The UAE, which along with Saudi Arabia is backing the Hadi government in Yemen's war to secure regional interests, hired security contractors to fight Al Qaeda and the Iran-backed Houthi rebels. The UAE's participation in the conflict has drawn international outrage over war crimes and devastating impact on civilian lives.
The UN also outsources some of its work to PMCs, including to the multinational security services company G4S. The same group has been hired by Israel to provide security in Palestine.
Not many people have heard about how British aristocrats were implicated in a scandal involving the hiring of Logo Logistics, a British-South African PMC, to overthrow the Equatorial Guinea government - for profit.
Even the actress and activist Mia Farrow contemplated turning to Blackwater for help in intervening in Darfur’s humanitarian crisis.

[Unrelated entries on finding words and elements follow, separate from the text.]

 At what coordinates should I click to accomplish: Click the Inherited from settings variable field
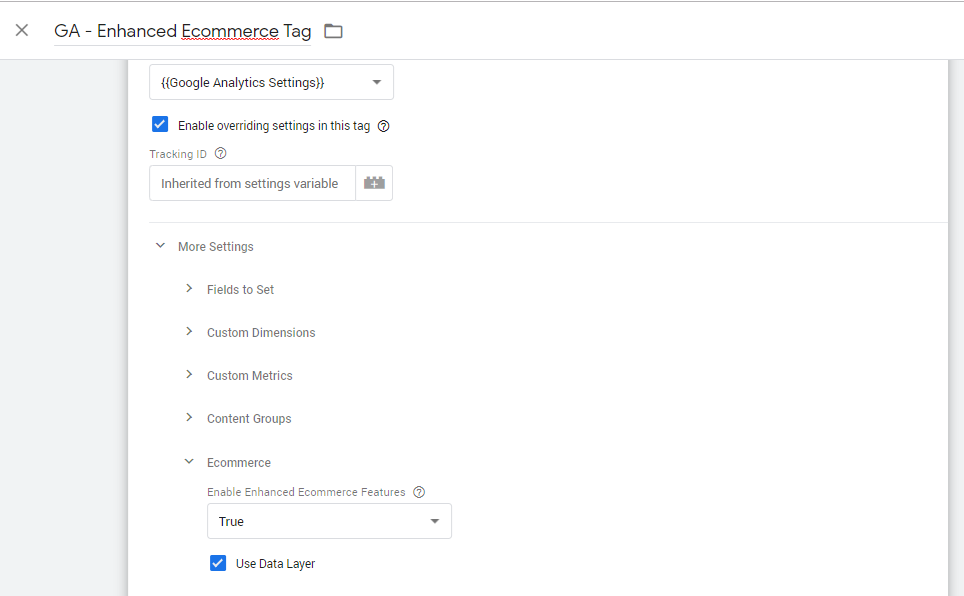250,183
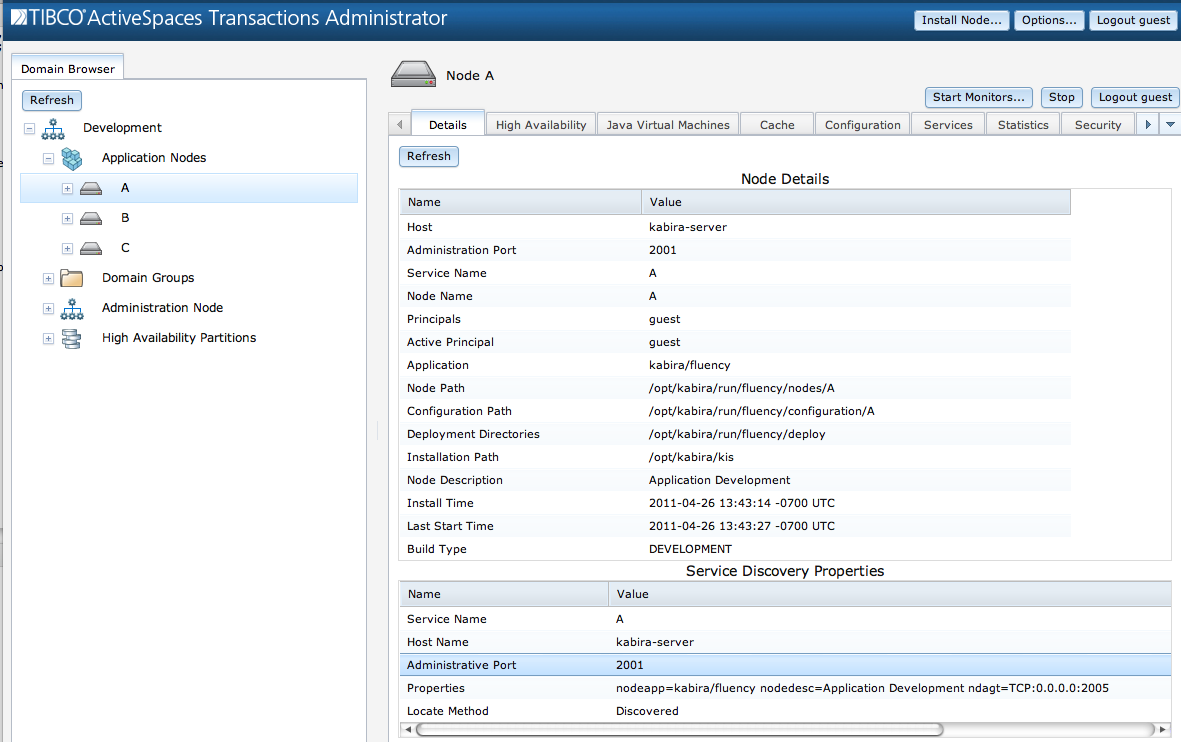Click the Administration Node icon
This screenshot has height=742, width=1181.
coord(72,309)
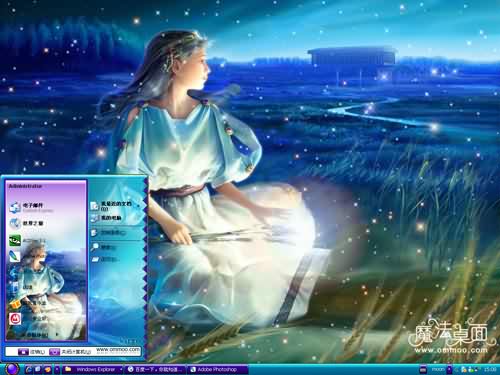Click the system tray clock

coord(490,369)
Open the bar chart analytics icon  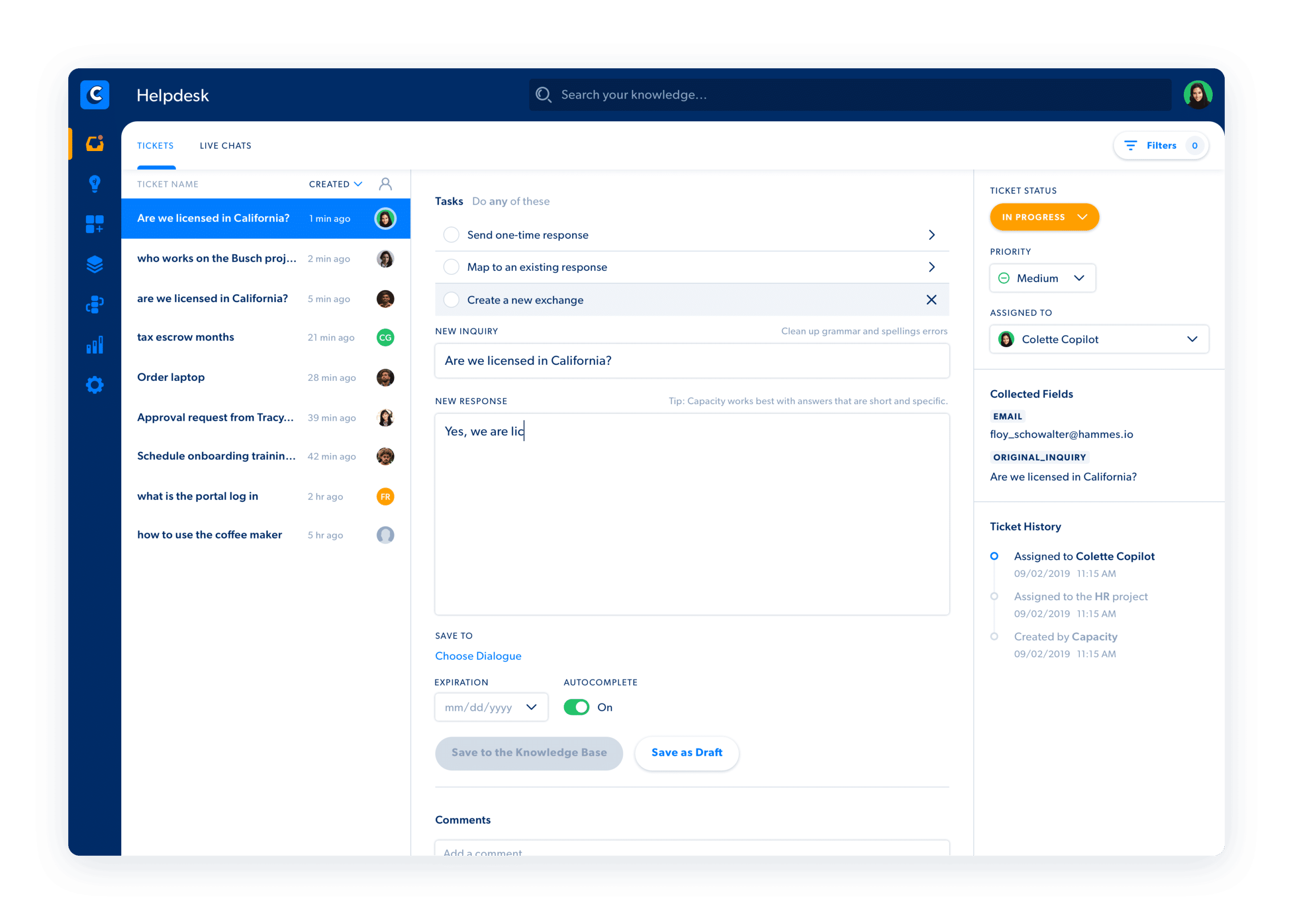coord(94,345)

As WIlliam Langewiesche wrote for Vanity Fair, “These companies provide a service that people of whatever bent can buy.”
PMCs just make it that much easier for a government or individual to hire a specialist group to do the dirty work. Occam’s razor, if you will.
As hiring PMCs can widen the breadth of parties involved, things get more complicated.
“Alternatively, what would happen if Russia, China, or Pakistan offered this private army a better deal? There would be a bidding war for the loyalty of the force, something I saw warlords do in Africa. Unlike soldiers, these fighters would be akin to products on an eBay of war,” wrote McFate in another piece for The Atlantic.
6. The laws are a little murky
While the scope of private military and security contractors expands, regulatory laws lag behind.
“Although private military firms and their employees are now integral parts of many military operations, they tend to fall through the cracks of current legal codes, which sharply distinguish civilians from soldiers,” wrote Singer for Brookings.
He added that this makes its difficult to ascertain “how, when, where, and which authorities are responsible for investigating, prosecuting, and punishing such crimes” unlike the military who are held accountable under their own military legislature.
A UN panel in 2011 noted these glaring gaps. It sought to implement an international monitoring mechanism among other recommendations; a draft convention that never materialised.
“The lack of accountability for human right violations that they have committed has been partly due to the difficulties in the application of domestic laws to PMSC actuating in foreign countries as well as to the difficulties in carrying out investigations in failed states,” said the report by Gomez del Prado.
Under the 1977 protocol and the1989 Geneva Convention, mercenaries do not come under the protectorate of the Geneva convention. But the same articles which define mercenaries do not capture PMCs. And only a handful of countries are signatories, not including the US, UK or even the UAE.
The articles also provide a lot of wiggle room with an exhaustive list of criteria which must be met to be considered a gun-for-hire; “any mercenary who cannot exclude himself from this definition deserves to be shot – and his lawyer with him,” a commentator is quoted in a 2009 review of international conventions on PMCs.
So, accountability occurs on a case by case basis. In the case of the Nisour Square killings by Blackwater operatives, Singer notes that the legal status around the contractors was quite murky and “considered exempt from Iraqi law because of a mandate left over from the Coalition Provisional Authority, the US governing authority in Iraq that was dissolved more than two years prior.”